FedPak Systems, Inc., Matter of
Decision Date | 19 September 1995 |
Docket Number | No. 95-1427,95-1427 |
Citation | 80 F.3d 207 |
Parties | , Bankr. L. Rep. P 76,996, 38 U.S.P.Q.2d 1411 In the Matter of FEDPAK SYSTEMS, INCORPORATED, Debtor-Appellant. |
Court | U.S. Court of Appeals — Seventh Circuit |
Appeal from the United States District Court for the Southern District of Indiana, Indianapolis Division.

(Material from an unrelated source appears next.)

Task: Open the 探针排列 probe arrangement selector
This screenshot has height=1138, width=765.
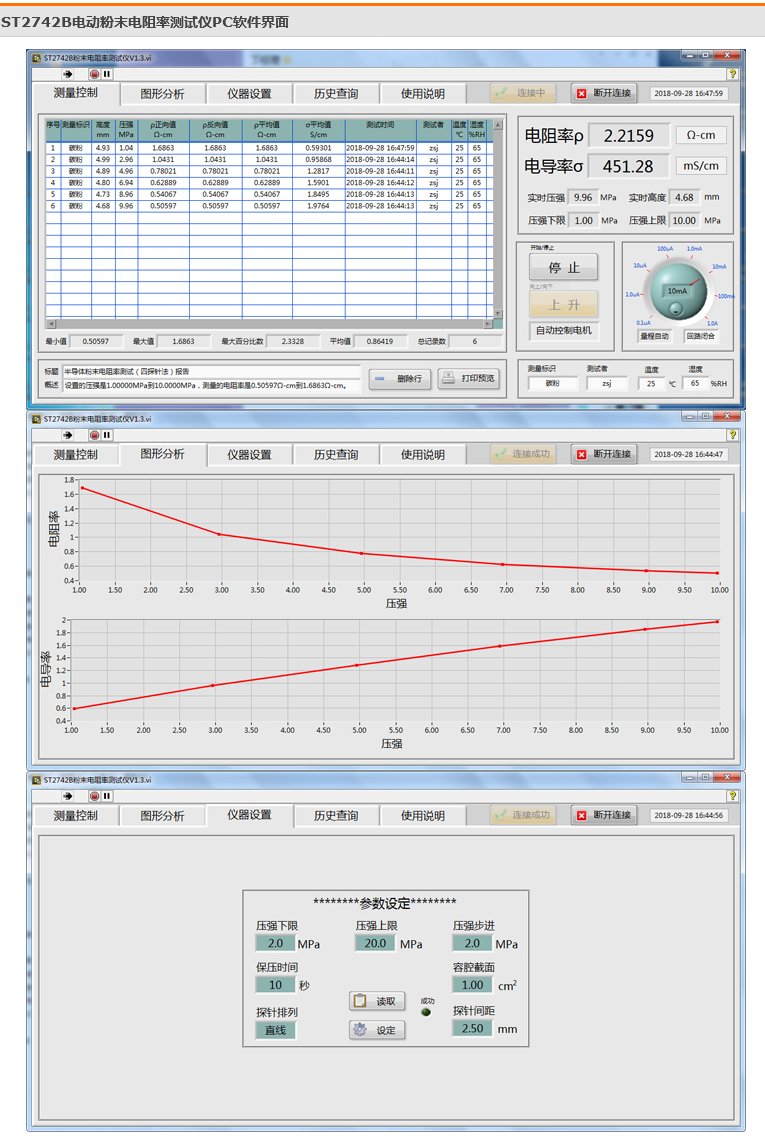Action: [275, 1030]
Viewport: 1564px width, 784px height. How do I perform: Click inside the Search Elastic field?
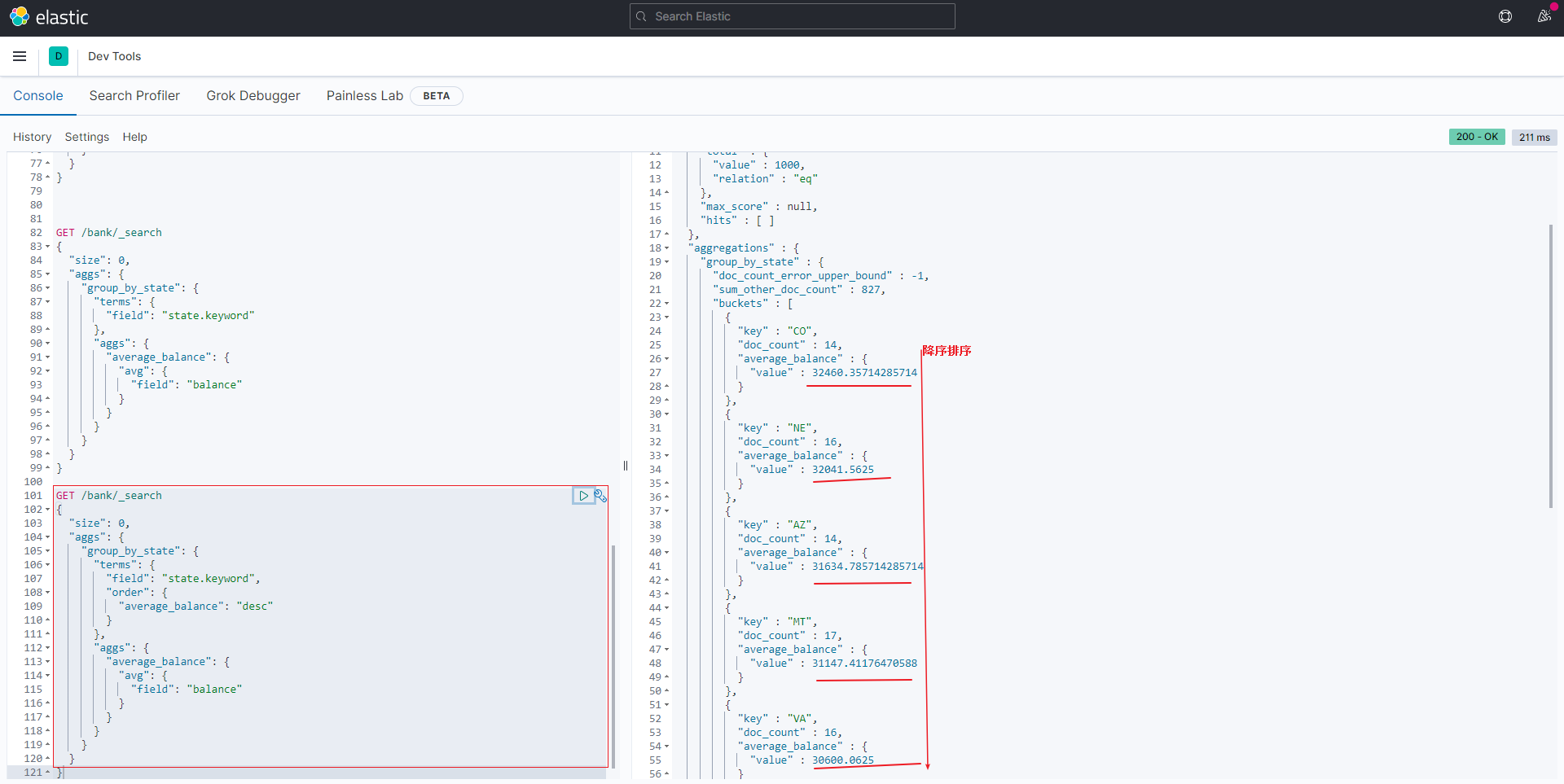[792, 16]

No. 94 C 483--Sarah Evans Barker, Chief Judge.
Thomas D. Titsworth (submitted), Mary L. Titsworth, Wooden, McLaughlin & Sterner, Indianapolis, IN, for appellee.

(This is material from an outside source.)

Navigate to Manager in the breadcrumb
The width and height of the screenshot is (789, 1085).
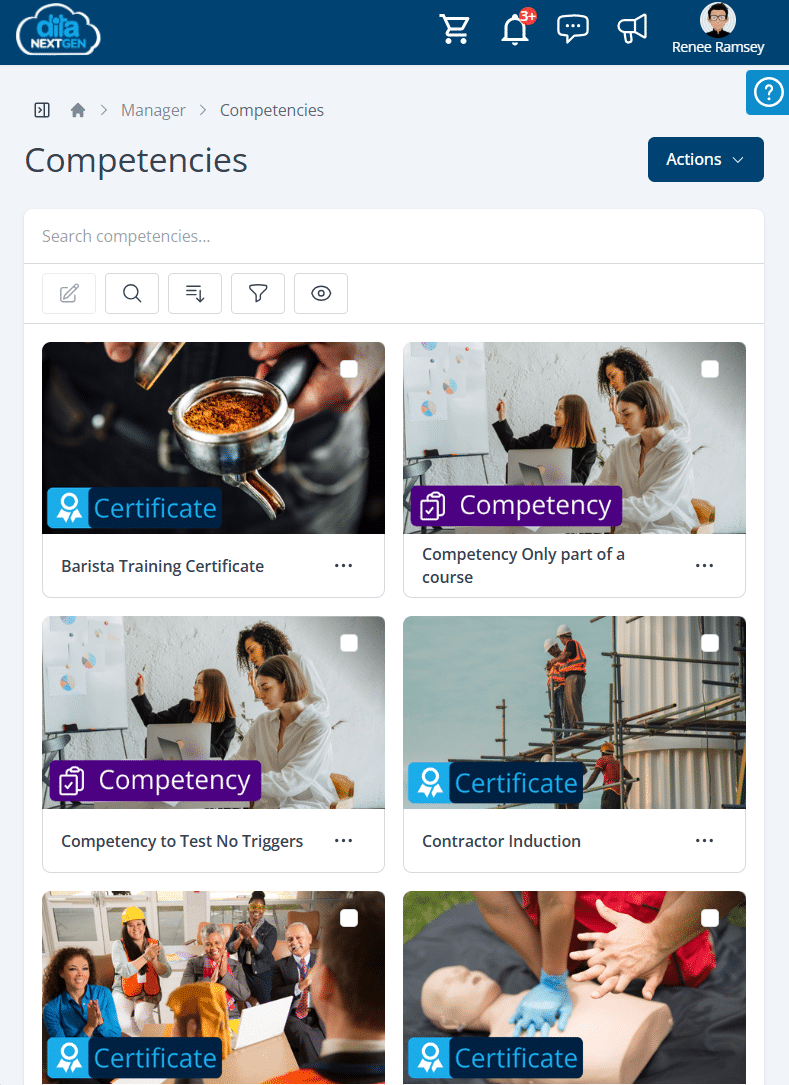(153, 110)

Christopher E. Baker, Elliott D. Levin, Rubin & Levin, Indianapolis, IN, for debtor-appellant.
Before CUMMINGS, BAUER and COFFEY, Circuit Judges.
The debtor-appellant, FedPak Systems, Inc. ("FedPak"), challenges the district court's decision to vacate an order of the bankruptcy court for lack of jurisdiction. We hold that because FedPak did not have standing to seek the order, the bankruptcy court lacked jurisdiction as a matter of constitutional law. Additionally, we hold that the proceeding initiated by FedPak fell outside the scope of the bankruptcy court's statutory jurisdiction under Title 28 U.S.C. §§ 157(a) and 1334(b). The decision of the district court is affirmed.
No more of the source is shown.